Эти четыре года ничего не изменили. В тот день была нажата кнопка паузы. И с тех пор я не мог нажать кнопку воспроизведения.
Я поцеловала свои пальцы, а затем положила их на надгробие. Под моей рукой было тепло солнца, которое всегда освещало эту рощу, давая миру понять, что здесь обитает кто-то по-настоящему прекрасный.
Я посмотрел вниз и увидел фотографию, приклеенную к нижней части надгробия. Слезы навернулись на мои глаза, когда я с трепетом смотрел на потрясающую сцену, которой он мог похвастаться. На снимке идеально передано северное сияние: зеленые и синие тона, парящие по усыпанному звездами черному небу.
Руна.
Руна был здесь.

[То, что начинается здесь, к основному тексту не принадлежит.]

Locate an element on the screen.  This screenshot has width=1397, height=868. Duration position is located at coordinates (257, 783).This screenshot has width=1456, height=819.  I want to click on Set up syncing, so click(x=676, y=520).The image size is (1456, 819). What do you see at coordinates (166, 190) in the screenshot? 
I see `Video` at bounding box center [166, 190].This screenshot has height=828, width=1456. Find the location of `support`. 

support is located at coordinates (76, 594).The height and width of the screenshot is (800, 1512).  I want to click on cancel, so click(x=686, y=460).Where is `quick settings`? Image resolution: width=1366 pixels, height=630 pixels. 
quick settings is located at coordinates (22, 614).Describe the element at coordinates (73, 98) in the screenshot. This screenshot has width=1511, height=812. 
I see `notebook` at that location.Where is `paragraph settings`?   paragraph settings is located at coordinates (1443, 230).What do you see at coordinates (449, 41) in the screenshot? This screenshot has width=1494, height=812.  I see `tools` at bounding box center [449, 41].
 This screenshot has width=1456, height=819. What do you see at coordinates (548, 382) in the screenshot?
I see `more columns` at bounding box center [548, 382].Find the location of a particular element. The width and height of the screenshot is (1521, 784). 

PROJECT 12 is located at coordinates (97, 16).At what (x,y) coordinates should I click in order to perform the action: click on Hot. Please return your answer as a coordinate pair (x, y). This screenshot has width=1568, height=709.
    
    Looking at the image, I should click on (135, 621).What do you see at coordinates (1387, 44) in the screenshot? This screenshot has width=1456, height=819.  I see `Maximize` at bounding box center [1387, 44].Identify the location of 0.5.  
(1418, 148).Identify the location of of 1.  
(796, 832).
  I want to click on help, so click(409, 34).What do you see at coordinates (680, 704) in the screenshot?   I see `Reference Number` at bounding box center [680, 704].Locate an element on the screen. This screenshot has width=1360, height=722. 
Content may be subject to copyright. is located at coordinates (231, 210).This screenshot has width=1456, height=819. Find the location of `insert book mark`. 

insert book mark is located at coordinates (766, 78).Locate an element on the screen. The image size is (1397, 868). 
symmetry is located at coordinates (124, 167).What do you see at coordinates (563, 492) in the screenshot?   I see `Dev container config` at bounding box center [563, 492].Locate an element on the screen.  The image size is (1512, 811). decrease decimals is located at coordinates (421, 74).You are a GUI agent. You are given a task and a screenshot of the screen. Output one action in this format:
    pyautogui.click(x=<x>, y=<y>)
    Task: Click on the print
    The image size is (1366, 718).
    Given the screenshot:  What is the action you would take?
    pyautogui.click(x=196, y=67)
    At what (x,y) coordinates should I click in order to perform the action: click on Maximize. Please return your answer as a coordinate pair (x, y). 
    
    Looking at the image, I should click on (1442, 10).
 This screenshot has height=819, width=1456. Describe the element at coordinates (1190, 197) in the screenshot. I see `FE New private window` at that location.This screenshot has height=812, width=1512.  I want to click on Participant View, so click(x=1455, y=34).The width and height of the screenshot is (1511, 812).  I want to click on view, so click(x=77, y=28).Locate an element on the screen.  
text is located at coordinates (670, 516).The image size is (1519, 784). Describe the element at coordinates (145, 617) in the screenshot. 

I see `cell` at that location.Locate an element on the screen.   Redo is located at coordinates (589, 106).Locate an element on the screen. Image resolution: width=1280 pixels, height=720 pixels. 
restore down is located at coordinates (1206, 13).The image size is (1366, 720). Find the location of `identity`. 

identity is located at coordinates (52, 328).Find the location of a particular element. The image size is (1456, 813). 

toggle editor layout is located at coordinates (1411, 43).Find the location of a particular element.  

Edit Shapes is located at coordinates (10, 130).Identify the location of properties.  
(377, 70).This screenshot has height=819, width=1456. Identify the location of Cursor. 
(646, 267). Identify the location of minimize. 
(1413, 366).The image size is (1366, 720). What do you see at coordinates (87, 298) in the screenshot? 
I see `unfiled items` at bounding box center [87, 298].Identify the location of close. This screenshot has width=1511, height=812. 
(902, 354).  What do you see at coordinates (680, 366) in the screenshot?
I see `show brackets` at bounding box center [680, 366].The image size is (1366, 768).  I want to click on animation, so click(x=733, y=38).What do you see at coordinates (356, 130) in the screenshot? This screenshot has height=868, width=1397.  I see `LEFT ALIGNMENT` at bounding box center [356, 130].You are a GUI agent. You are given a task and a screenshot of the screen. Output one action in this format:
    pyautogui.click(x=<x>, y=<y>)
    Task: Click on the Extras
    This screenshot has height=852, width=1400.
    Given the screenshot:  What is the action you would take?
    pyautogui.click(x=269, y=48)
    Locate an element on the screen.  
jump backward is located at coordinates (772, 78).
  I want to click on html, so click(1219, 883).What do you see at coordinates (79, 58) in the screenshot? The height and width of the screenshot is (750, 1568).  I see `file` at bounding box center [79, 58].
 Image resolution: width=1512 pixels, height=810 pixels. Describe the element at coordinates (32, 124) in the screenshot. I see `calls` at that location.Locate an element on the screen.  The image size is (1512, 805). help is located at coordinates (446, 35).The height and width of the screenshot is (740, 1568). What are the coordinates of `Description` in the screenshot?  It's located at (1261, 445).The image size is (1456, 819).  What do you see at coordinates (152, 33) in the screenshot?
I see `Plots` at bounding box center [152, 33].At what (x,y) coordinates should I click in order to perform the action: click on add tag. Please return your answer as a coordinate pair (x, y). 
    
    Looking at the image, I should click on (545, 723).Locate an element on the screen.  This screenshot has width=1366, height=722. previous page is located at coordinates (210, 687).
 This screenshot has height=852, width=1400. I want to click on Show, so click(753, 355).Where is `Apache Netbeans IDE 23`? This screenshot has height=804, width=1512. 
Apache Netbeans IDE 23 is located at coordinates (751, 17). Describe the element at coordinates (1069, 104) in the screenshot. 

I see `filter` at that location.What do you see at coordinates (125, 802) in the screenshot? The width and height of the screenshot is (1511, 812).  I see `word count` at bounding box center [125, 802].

Он всегда делал это. Каждый раз, приходя домой, он часами проводил на могиле Поппи, под их любимым деревом. Проведите день, разговаривая со своей единственной любовью, своей второй половинкой, рассказывая ей о своей жизни в Нью-Йоркском университете. Об обучении у фотографа, лауреата Пулитцеровской премии. О своих путешествиях по всему миру, посещении далеких стран и достопримечательностей — например, северного сияния — которые он всегда снимал на пленку, а затем привозил домой, чтобы Поппи увидела.
«Чтобы она не пропустила новые приключения», — говорил он мне.
Были дни, когда он навещал Поппи, а я сидела за ближайшим деревом, незамеченная и скрытая, и слушала, как он разговаривает с ней. Когда слезы лились из моих глаз от несправедливости мира. На то, что мы теряем самую яркую звезду на нашем небе, на то, что Руне теряет половину своего сердца. Насколько я знаю, он никогда ни с кем не встречался. Однажды он сказал мне, что никогда ни к кому другому не будет относиться так, как к Поппи, и что, хотя их время вместе было коротким, этого хватило ему на всю жизнь.
Я никогда не испытывал такой любви, как у них. Я не был уверен, что многие так сделали. Там, где Ида искала и молилась о любви типа Руны и Мака, я боялся, что это только причинит мне еще большую боль. Что, если я их тоже потеряю? Как бы я справился? Я не знал, как Руне выживал каждый день. Я не знала, как он каждый рассвет открывал глаза и просто дышал . Я никогда не спрашивал его. Я так и не нашел в себе смелости.
«Сегодня у меня случился еще один приступ», — сказал я Поппи, прислоняясь к ее надгробию. Я положил голову на теплый мрамор. Напиталась успокаивающим пением птиц, которое всегда составляло ей компанию. После нескольких минут молчания я вытащил блокнот из сумки. Тот, который я никогда не осмеливался открыть. Я проследил слова «Для Саванны» , написанные на обложке рукописным почерком Поппи.
Блокнот, который она мне оставила. Тот, который я никогда не читал и даже не открывал. Я не знал почему. Возможно, это было потому, что я был слишком напуган, чтобы прочитать то, что должна была сказать Поппи, или, возможно, это было потому, что это был последний кусочек, который у меня остался от нее, и как только он был открыт, как только я закончил самое последнее слово, тогда она действительно исчез.
Я прижал блокнот к груди. — Меня отсылают, Попс, — сказал я, и мой тихий голос разнесся по почти безмолвной роще. «Чтобы попытаться сделать меня лучше». Я вздохнула, тяжесть в груди почти ушибла ребра. — Я просто не знаю, как тебя отпустить.
Правда заключалась в том, что если бы Поппи могла поговорить со мной, я знал, что она была бы убита горем из-за того, как ее смерть парализовала меня и непоправимо ранила. Тем не менее, я не мог поколебать это. Роб сказал мне, что горе никогда не покидало нас. Вместо этого мы адаптировались, как будто это был новый придаток, которым нам нужно было научиться пользоваться. Что в любой момент боль и душевная боль могут поразить и сломить нас. Но в конечном итоге мы разработаем инструменты, позволяющие справиться с этим, и найдем способ двигаться дальше.
Я все еще ждал этого дня.
Я смотрел, как заходящее солнце исчезает за деревьями, а его место занимает растущий серп луны. Золотое одеяло, украшавшее нас, стало серебристо-голубым, когда наступила ночь, и я встал, собираясь уйти. «Я люблю тебя, Попс», — сказала я и неохотно пошла через рощу к нашему дому. Наш дом, в котором в эти дни пропало сердцебиение.